> AIM OF THE EXERCISE: This exercise asks for a copy of each line in the records below with the word "Expand" in it.

(Saved data entries)

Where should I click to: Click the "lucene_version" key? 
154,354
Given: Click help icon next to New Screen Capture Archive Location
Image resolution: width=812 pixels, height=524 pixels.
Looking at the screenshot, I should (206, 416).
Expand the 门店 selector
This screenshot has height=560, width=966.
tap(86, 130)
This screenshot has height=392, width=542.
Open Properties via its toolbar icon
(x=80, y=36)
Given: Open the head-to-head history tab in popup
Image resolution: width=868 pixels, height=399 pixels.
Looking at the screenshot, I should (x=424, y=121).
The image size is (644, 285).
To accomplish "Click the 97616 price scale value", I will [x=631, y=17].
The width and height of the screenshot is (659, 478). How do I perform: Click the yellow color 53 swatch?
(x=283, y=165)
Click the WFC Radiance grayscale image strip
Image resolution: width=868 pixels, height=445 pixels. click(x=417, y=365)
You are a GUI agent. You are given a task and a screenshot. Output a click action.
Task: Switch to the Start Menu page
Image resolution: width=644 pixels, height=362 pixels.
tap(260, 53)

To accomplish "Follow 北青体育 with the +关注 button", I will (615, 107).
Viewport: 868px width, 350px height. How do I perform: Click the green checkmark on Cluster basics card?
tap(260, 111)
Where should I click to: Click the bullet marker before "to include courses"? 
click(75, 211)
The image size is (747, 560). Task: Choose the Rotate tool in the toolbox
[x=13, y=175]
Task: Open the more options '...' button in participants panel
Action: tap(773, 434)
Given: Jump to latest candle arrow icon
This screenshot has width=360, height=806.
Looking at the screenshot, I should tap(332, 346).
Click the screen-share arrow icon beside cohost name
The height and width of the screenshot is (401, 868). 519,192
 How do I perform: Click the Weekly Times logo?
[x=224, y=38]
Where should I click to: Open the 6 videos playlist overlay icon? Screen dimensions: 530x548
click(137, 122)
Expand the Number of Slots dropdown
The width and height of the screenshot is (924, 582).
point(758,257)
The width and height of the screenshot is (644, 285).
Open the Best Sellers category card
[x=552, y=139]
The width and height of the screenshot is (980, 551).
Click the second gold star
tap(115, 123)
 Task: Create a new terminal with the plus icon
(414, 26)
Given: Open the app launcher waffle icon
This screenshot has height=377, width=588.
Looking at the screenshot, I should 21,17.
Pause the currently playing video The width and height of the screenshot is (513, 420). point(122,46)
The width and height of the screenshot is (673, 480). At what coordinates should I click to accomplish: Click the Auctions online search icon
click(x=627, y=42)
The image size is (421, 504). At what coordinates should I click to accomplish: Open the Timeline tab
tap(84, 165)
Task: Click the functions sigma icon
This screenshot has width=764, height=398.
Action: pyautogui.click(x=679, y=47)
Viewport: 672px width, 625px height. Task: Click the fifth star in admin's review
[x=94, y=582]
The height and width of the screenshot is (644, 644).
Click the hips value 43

> RESULT OF THE EXERCISE:
Expand the 门店 selector
Expand the Number of Slots dropdown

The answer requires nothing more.